Le problème, c’est que le dérèglement actuel du climat ne rentre pas dans le schéma « classique » de ces variations naturelles. Selon une étude parue en 2018 dans PNAS, nous atteindrons dès 2030 un climat similaire à celui que connaissait la Terre il y a trois millions d’années. Et si les émissions de CO2 continuent d’augmenter au rythme actuel, nous pourrions dès 2150 vivre sous un climat similaire à celui que connaissait la Terre il y a 50 millions d’années. C’est une vitesse sans précédent.

2.      « Le CO2 n'est pas toxique, puisque les plantes en ont besoin »

Il va de soi que les plantes ont besoin de CO2. Si celui-ci est pointé du doigt dans le contexte du dérèglement du climat, ça n’a jamais été parce qu’on le disait « toxique », mais plutôt parce qu’il s’agit d’un gaz à effet de serre. Les climatologues ne remettent donc pas en question l’utilité du CO2, mais l’augmentation de sa concentration dans l’atmosphère, qui joue directement sur les températures de la planète.

Du côté des plantes, une augmentation de CO2 peut stimuler leur croissance grâce à la photosynthèse. En revanche, les dérèglements climatiques induits par cet excès de CO2 auront d’autres conséquences sur elles : hausse des températures, variations de l’humidité et des nutriments disponibles dans le sol… En prenant en compte tous ces facteurs, l’ensemble des études menées sur ce sujet suggère que la balance climatique penchera en défaveur des plantes.

3.      « Le CO2 ne compose qu’une petite partie de l’atmosphère »

Aucun doute là-dessus non plus : le CO2 ne compose qu’un maigre 0,041 % de l’atmosphère, ou 414,72 parties par million (PPM) en 2021. Mais son augmentation n’en est pas moins tangible. Nous sommes passés de près de 280 PPM à plus de 400 PPM en moins d’un siècle et demi, et cette hausse s’accélère. On fixe souvent à 450 PPM (soit 0,045 %) la limite à ne pas dépasser pour éviter des conséquences irréversibles sur la planète ; or, en 2021, les experts ont enregistré une augmentation de 2,58 PPM par rapport à l’année précédente. Par conséquent, si la tendance se maintient, l’atmosphère de la Terre atteindra ce seuil de 450 PPM de CO2 dans moins de 15 ans.

4. « La vapeur d'eau est un plus gros gaz à effet de serre que le CO2 »

Cette affirmation ne nous apprend rien non plus : la vapeur d’eau est effectivement responsable d’environ 60% de l’effet de serre subi par notre planète. Mais il faut distinguer les gaz à effet de serre (GES) naturellement présents dans l’atmosphère et ceux rejetés par les activités humaines.

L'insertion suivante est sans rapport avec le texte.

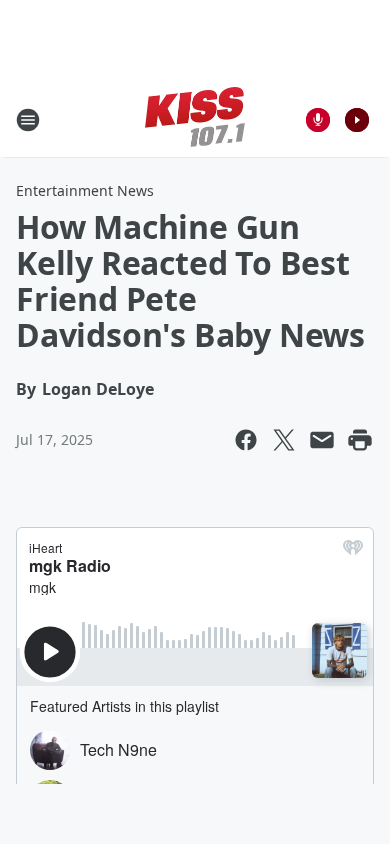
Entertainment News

La vapeur d’eau repose sur un « simple » équilibre physique : à une certaine température, l’atmosphère est capable de contenir une certaine quantité d’eau. Ainsi, lorsque nous mettons en route notre bouilloire ou que nous faisons sécher notre linge à l’extérieur, nous ne contribuons pas au réchauffement de la planète avec une évaporation excessive : grâce au cycle de l’eau, cette vapeur se condensera et retombera sous forme de pluie ou de neige, après environ 9 ou 10 jours. Le GIEC estime ainsi que la vapeur d’eau d’origine humaine, produite notamment par l’irrigation des cultures, est négligeable par rapport à l'évaporation naturelle de l’eau.

Malheureusement pour nous, les activités humaines rejettent d’autres GES que la vapeur d’eau. Par exemple, du CO2, du méthane ou du protoxyde d’azote qui, eux, sont problématiques, car ils peuvent rester plusieurs années, voire plusieurs milliers d’années, dans l’atmosphère. C’est cette accumulation qui met en péril le climat.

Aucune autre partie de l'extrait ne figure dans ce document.